Lecturer(s)

Prof. Dr. Carolin Höfler

Guest Lecturer(s)

Johanna Steindorf

Participants

In a collective workshop, media artist Johanna Steindorf and the participants explored the artistic format of the audio walk as an experimental method of urban research from a feminist intersectional perspective. The focus was placed on listening as a method of exploration and intervention.

The audio walk creates different approaches to the urban space: While walking through the city, different contents are played through headphones, which are tailored to the specific places. The sound directly influences what is perceived with the other senses. Just like a kind of “augmented reality,” what is heard changes the environment and determines how it is experienced. In this way, a notion of city emerges that emphasizes that the city is embedded in situational contexts and in social groups, and that knowledge of the city is actively constructed by listeners in interaction with the urban environment and other people in these situations.

In the project “Feminist City”, urban spaces of Cologne were analyzed with special regard to the social dimensions of “gender” and made tangible in the form of audio walks. The book of the same name “Feminist City: Claiming Space in a Man-made World” (2021) by Leslie Kern served as a starting point. In Feminist City, Kern takes a look at power structures that take effect in public spaces and point to social inequalities. She asks which everyday routines are foregrounded and which are neglected in the planning of urban spaces. How are different bodies and identities given access to urban space, or how indeed is it made more difficult? What potential does a city have to improve the lives of its inhabitants? What does a feminist city look like?

Four audio walks were created in response to Kern’s observations of urban spaces and her theses on a feminist city, exploring how women experience urban spaces in Cologne. The GPS-located walks were developed in teams of three to four participants using the app Guidemate, with topics based on chapters from Kern’s book: “City of Fear,” “City of Girlfriends,” “City of Individuals,” and “City of Men.” The audio walks attempt to make these specific perspectives on the city more tangible and to show those mechanisms of power that are negotiated through the appropriation and use of space by the groups of people addressed in each case. They make clear how much the experience of urban space is defined by how our bodies look, are perceived, how they move, and by which previous experiences they are shaped. The audio walks also include participatory and playful elements that invite listeners to interact.

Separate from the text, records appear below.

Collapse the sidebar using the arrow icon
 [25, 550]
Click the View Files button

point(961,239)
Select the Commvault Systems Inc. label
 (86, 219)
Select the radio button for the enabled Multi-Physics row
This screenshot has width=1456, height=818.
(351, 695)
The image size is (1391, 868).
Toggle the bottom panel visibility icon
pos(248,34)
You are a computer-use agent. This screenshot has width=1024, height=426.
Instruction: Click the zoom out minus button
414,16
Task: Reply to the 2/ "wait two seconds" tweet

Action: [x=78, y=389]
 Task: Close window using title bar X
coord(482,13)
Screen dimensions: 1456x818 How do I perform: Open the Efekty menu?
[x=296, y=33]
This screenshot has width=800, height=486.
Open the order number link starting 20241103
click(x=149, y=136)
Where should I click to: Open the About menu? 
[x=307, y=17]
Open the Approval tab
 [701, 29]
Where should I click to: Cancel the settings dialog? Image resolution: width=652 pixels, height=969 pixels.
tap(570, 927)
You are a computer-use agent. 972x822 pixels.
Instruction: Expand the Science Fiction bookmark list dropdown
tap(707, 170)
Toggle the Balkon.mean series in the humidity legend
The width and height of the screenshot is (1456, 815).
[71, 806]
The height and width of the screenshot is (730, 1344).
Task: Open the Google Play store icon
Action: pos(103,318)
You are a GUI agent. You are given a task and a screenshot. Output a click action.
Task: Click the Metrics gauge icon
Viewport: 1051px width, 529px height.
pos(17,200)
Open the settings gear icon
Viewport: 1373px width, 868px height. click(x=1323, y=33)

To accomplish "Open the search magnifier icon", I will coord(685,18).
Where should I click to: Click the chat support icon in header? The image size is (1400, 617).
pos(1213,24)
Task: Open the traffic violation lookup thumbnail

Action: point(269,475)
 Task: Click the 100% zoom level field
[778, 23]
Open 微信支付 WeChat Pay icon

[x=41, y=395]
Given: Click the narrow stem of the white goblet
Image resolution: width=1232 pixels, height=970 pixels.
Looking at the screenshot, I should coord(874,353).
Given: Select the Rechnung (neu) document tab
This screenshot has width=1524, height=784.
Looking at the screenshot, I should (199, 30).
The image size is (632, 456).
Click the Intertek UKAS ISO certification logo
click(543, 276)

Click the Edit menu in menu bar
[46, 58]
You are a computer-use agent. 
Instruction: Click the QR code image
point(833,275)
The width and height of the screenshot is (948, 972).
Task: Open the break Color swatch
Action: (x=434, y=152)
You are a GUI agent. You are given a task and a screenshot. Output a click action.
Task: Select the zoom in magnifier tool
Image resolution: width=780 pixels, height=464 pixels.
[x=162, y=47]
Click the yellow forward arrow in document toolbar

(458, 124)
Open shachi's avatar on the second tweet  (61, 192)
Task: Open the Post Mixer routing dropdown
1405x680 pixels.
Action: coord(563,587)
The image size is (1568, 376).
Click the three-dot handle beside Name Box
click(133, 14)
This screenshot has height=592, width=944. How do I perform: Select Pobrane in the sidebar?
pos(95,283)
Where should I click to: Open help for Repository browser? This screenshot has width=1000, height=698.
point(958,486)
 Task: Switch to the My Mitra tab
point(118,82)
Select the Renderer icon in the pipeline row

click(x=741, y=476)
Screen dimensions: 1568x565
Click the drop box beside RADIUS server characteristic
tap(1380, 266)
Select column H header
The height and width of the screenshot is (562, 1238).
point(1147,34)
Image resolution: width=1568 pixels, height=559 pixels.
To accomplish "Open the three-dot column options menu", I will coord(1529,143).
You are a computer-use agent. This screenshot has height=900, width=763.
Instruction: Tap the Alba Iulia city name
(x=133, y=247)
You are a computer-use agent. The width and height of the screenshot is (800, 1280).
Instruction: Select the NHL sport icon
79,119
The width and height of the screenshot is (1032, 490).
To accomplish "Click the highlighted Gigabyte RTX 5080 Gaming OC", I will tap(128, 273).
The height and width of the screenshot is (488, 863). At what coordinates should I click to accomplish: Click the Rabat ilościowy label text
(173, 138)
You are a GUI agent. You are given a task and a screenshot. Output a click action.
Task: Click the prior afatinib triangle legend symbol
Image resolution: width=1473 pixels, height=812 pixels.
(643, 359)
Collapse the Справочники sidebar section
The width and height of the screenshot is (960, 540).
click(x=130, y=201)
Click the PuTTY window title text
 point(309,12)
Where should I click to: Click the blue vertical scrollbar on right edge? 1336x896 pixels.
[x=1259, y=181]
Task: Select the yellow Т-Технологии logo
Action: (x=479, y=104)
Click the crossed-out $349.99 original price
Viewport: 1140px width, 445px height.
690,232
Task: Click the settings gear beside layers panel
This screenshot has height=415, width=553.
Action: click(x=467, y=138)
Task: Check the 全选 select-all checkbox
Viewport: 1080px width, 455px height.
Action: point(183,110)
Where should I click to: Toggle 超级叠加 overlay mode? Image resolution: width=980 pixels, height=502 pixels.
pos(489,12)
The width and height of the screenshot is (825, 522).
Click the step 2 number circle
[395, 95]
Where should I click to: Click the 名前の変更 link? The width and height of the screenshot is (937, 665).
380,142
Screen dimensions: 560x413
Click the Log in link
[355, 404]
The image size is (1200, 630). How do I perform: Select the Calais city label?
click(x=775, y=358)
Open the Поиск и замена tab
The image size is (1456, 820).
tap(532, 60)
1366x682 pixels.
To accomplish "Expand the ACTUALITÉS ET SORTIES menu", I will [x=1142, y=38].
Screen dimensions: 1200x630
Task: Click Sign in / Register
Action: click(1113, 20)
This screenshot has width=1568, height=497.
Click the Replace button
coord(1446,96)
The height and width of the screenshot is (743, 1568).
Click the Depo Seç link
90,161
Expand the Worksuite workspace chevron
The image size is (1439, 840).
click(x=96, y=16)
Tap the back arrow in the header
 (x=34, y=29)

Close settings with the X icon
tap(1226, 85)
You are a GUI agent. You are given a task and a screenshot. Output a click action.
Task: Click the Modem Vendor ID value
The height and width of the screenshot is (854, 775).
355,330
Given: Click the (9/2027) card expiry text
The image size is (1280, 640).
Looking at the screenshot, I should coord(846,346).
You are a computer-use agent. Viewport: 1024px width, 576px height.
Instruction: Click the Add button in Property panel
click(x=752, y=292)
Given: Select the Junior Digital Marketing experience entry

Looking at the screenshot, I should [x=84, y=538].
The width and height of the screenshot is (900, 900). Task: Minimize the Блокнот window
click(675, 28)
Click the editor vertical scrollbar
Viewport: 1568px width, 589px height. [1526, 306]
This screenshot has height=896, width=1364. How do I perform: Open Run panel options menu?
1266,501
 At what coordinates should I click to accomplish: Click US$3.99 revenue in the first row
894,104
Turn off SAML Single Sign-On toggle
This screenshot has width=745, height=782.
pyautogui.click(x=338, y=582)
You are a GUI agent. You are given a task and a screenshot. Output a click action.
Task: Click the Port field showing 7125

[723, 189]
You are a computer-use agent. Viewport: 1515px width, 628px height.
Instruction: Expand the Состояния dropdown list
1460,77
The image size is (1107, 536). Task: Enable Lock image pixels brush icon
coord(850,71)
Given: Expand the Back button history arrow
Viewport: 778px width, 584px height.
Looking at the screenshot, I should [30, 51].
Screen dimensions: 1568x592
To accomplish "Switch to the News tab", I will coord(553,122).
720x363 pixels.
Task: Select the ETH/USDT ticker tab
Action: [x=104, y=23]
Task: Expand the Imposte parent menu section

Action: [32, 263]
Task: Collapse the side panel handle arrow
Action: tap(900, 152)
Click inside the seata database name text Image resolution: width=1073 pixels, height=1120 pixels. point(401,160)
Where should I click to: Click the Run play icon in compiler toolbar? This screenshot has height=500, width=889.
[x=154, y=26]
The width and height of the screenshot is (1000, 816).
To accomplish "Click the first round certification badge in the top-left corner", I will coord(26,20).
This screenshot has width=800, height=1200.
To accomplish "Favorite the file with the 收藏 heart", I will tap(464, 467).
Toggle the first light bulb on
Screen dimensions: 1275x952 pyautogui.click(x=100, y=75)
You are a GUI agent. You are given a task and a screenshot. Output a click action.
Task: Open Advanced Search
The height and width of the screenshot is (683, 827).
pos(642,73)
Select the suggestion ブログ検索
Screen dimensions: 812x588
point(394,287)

Public Presentation of the audio walks:
Fr., 2. December 2022, 13.15 and 16.00 Uhr, meeting point Köln International School of Design, Ubierring 40, 50678 Köln

Organized by Johanna Steindorf with Yvonne Lober in exchange with Sonja Gaedicke (Institute for Gender Studies TH Köln), FrauenMediaTurm – Feministisches Archiv und Bibliothek and Decolonize Cologne.

An event of the »Open Universities« of the TH Köln and the University of Cologne, sponsored by the RheinEnergie Stiftung as part of the focus topic »Society and Digital Transformation«. Gesellschaft und digitale Transformation.

Audio-Walk I
»City of Fear« (12:48 min) by Citraningsih Sophia Amongsari, Malte Maximilian Kern, Özlem Gelgec
Audio-Walk II
»City of Friends« (14:20 min) by Kira Liedtke, Celina Schmidt, Francis Enie Trogemann
Audio-Walk III
»City of One« (6:00 min) by Emma Marlen Kohlemann, Julia Demirsoy, Nils Benjamin Selman, Lisa Stoffels
Audio-Walk IV
»City of Men-Made Audio« (14:05 min) by Mai Albattat, Yining Jin, Juliana Gutierrez Cática

Johanna Steindorf

The media artist Johanna Steindorf deals with themes of migration, nomadism, gender, perceiving and being perceived in public space and with the corresponding construction of private space. Traveling through and living in different countries in Europe, Asia and Latin America shape the works of the Quito-born German-Brazilian, which she often expresses using narrative and mobile strategies through participatory performances, audio, video and photography. She studied communication design at the PUC- Rio de Janeiro and audiovisual media at the Academy of Media Arts Cologne. In her dissertation Speaking from Somewhere: Der Audio-Walk als künstlerische Praxis und Methode (2019) at the Bauhaus-University Weimar, Johanna has dealt intensively with the audio walk – both theoretically and practically – and has been teaching at various universities since 2015, preferably on the audio walk, but also on other topics at the intersections of art, design, urban space and research. https://johannasteindorf.de

Image: Johanna Steindorf, Street Haunting, 2021.